Moderate to severe aortic stenosis requires intervention. Balloon dilation valvuloplasty, performed in the Cath Lab, is the first-line procedure. This is not open heart surgery, is done via the femoral artery in the groin, and generally requires only an overnight stay in the hospital. It can also be done as an outpatient in older children. If open heart surgery is necessary, the surgeon will perform a valvotomy where the stiff and malformed valve is opened. This is only done when the valve cannot be improved with simple balloon dilation. In some more complicated valve issues, the aortic valve may need to be completely replaced. This is called a Ross Procedure and with it, the patient’s own pulmonary valve is transplanted to the aortic valve position. The pulmonary valve is then replaced with a homograft (human donor graft) from the right ventricle to the pulmonary artery. This is a wonderful option for younger children since the newly replaced aortic valve can continue to grow with the child. This prevents more frequent surgeries to replace a valve that the child has outgrown and also does not require that the child take blood thinner medication. However, it will require eventual replacement of the pulmonary valve homograft.

There is another surgical procedure that may be necessary if the aortic valve is too small. The Konno procedure is a technique to enlarge the area where a new valve needs to be placed. This new valve is called a “mechanical valve” because it is not made from the patient’s own tissue. This will require that the patient be on blood thinner medication along with regular blood tests to monitor blood levels of the medication, usually Coumadin. A mechanical “click” sound of this valve can be heard with a stethoscope.

Prognosis

Balloon dilation valvuloplasty has shown excellent results, even though it causes mild valve insufficiency or leakage. This generally does not cause problems; however, recurrent narrowing does occur in many children within the next 5-10 years after the procedure. Many of these children will require repeat balloon dilation or surgical valve replacement.

Results of these open heart surgical procedures have also been excellent as they relieve all aortic stenosis with low complication rates.

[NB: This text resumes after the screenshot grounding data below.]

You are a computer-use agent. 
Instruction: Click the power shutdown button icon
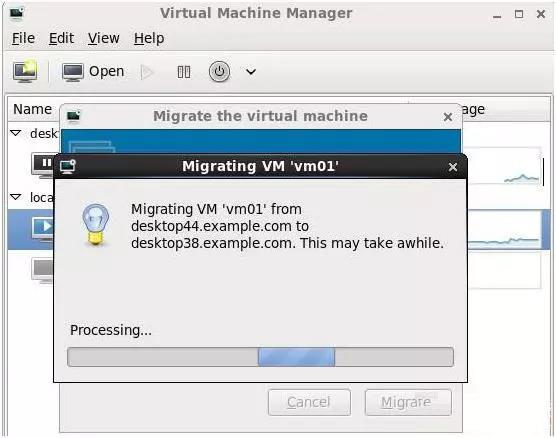219,72
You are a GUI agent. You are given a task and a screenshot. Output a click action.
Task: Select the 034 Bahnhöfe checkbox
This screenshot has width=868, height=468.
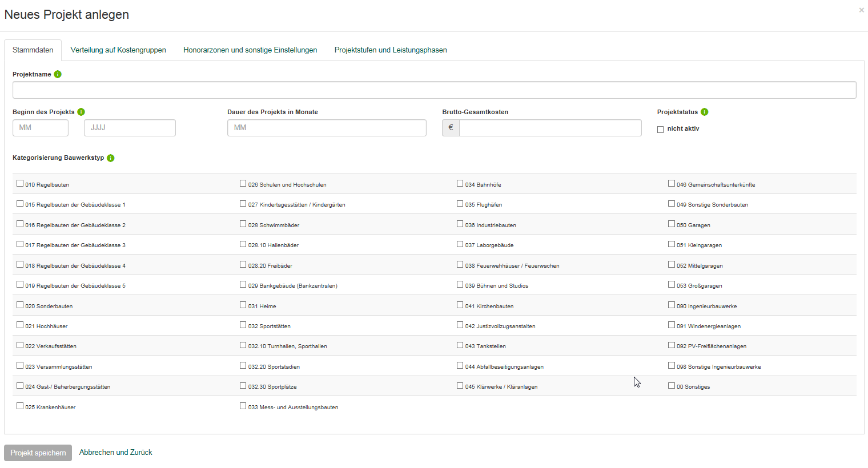click(460, 184)
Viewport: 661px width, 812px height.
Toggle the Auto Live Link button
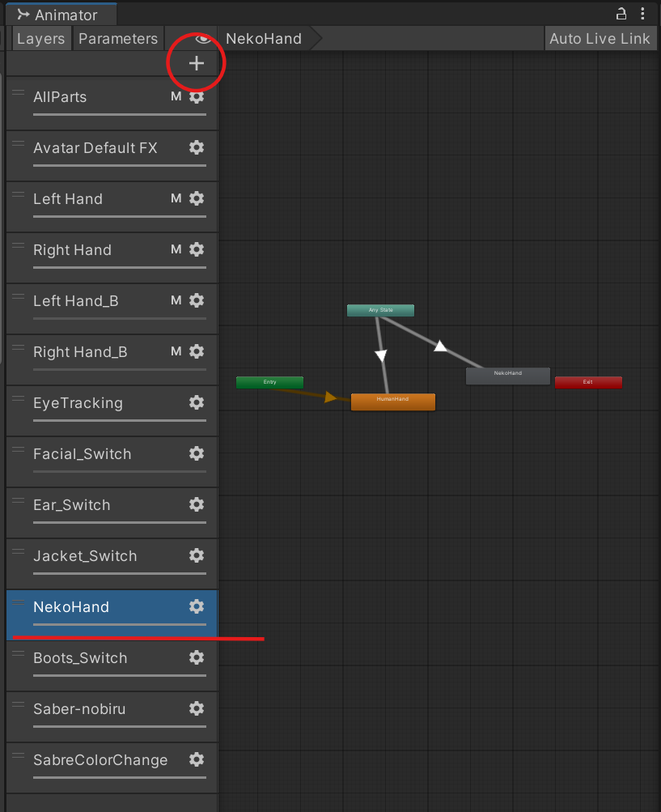point(600,39)
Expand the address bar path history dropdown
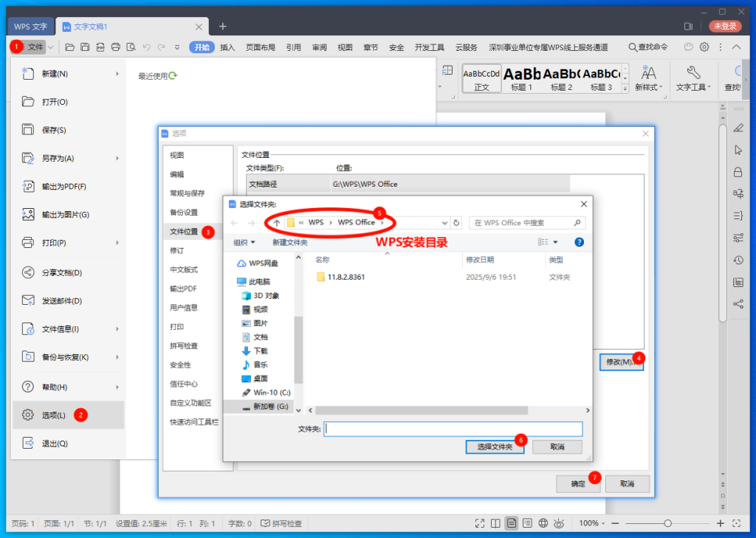The height and width of the screenshot is (538, 756). (444, 222)
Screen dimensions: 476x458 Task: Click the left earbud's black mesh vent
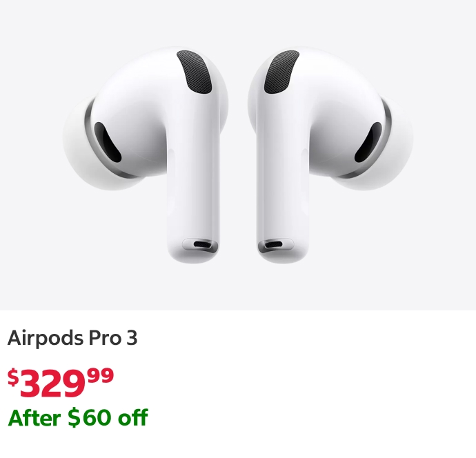pos(195,72)
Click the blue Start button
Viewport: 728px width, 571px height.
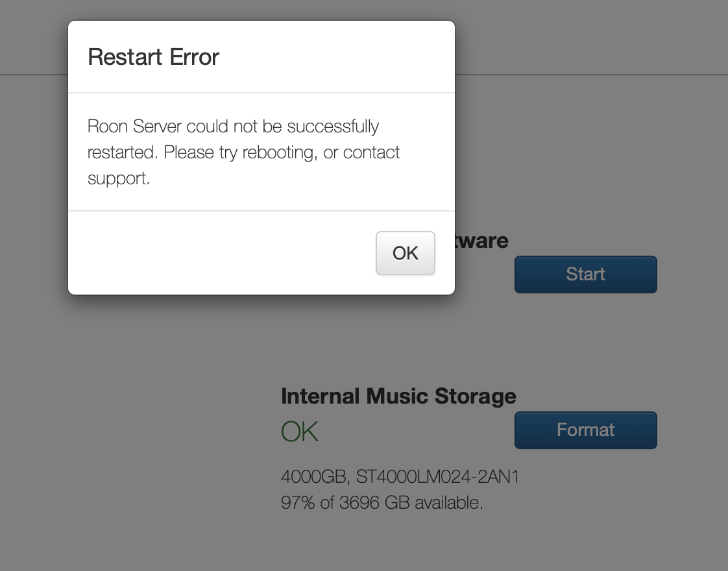pos(585,274)
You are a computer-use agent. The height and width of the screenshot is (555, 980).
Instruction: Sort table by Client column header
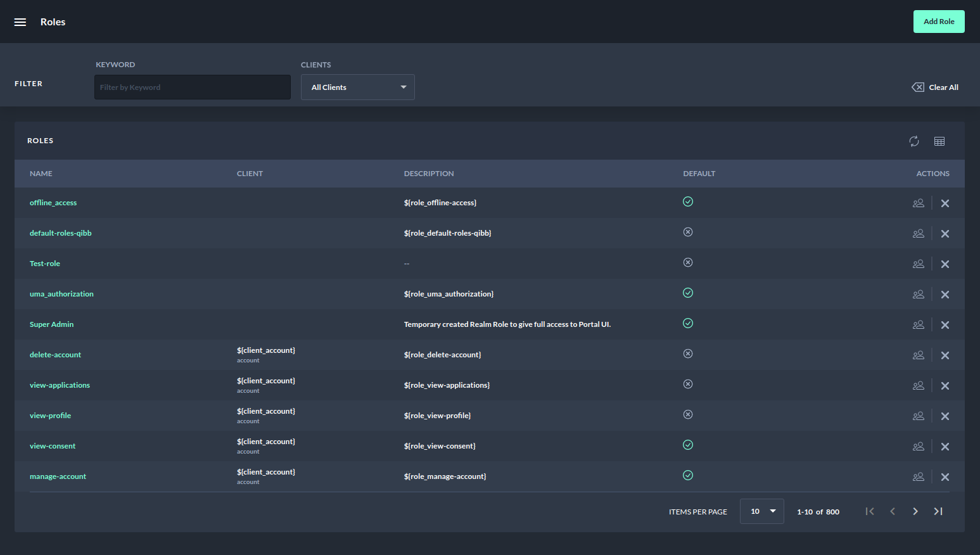coord(250,174)
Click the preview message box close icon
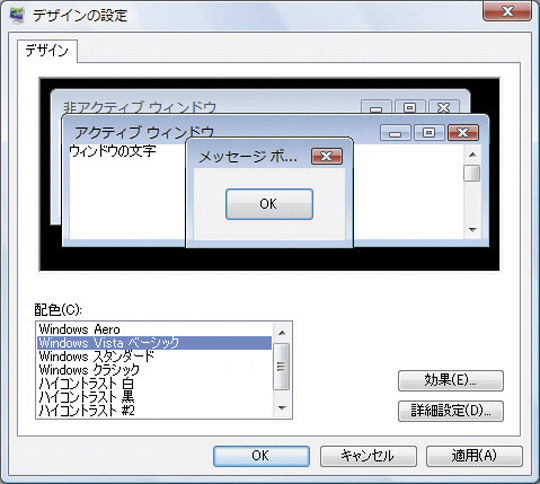The height and width of the screenshot is (484, 540). [326, 156]
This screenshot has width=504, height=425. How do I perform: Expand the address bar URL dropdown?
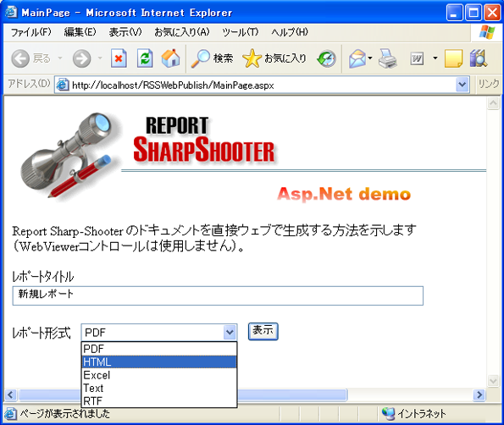point(462,85)
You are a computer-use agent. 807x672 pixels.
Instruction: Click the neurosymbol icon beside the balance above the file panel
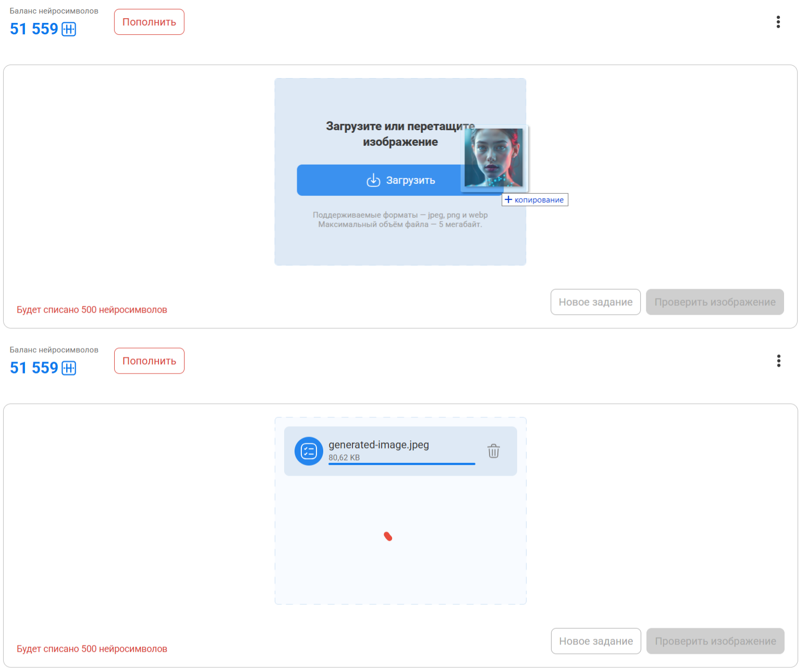coord(69,368)
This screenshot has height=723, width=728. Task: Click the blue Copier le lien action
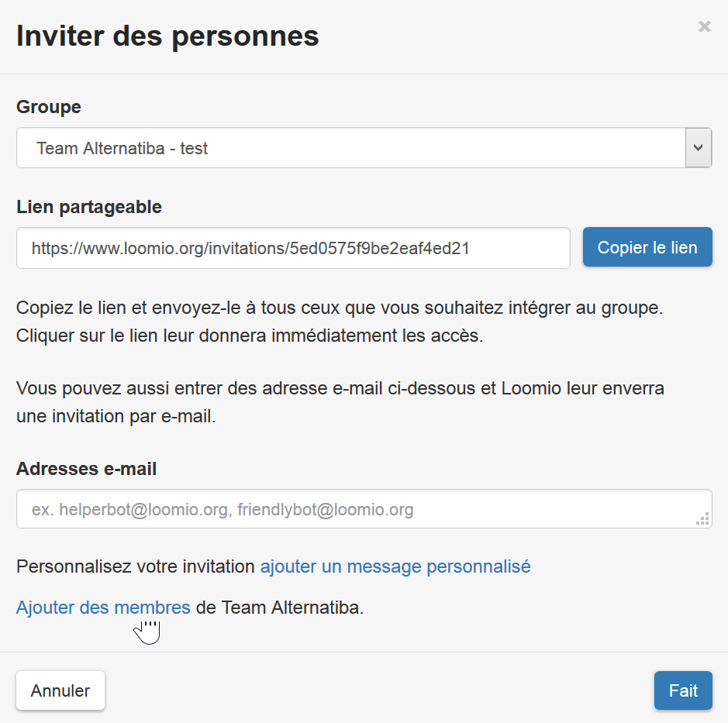647,246
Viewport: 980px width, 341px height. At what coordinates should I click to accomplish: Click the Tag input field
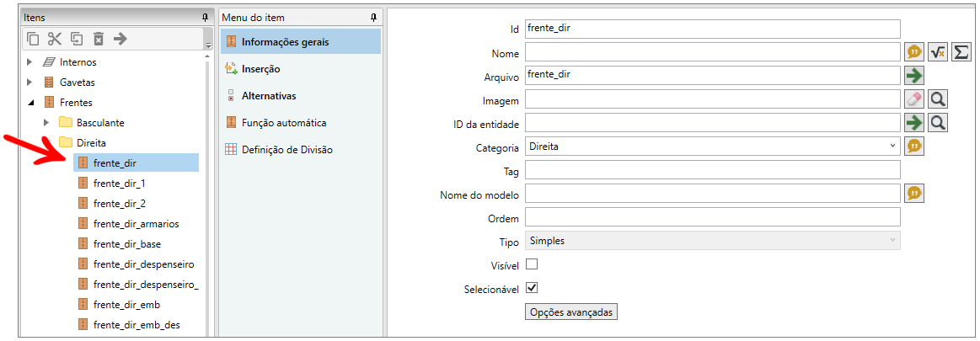[712, 170]
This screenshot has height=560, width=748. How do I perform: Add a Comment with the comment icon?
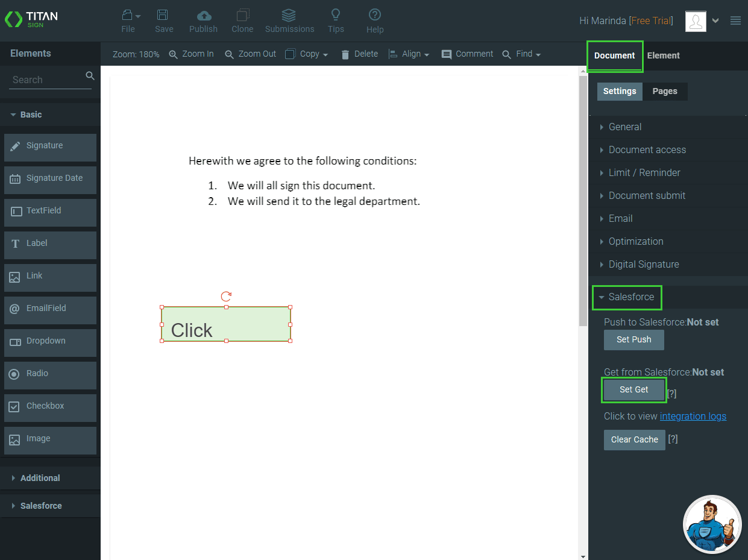point(467,54)
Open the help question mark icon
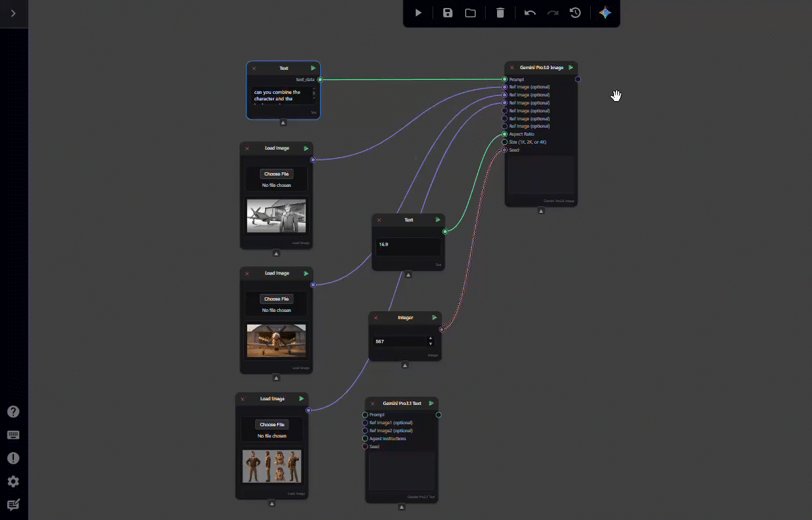812x520 pixels. (13, 412)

If an adult-sized artificial aortic valve is implanted in larger children or adolescents, they should see excellent function for 20 years or more. If the replacement of the valve is done as a younger child, the concern is that the child will outgrow the size of the artificial valve, and repeat surgical replacement will be needed in later years.

All treatments for aortic stenosis are palliative not a cure. Long-term follow-up with a cardiologist is essential for helping to provide the best outcome for these patients.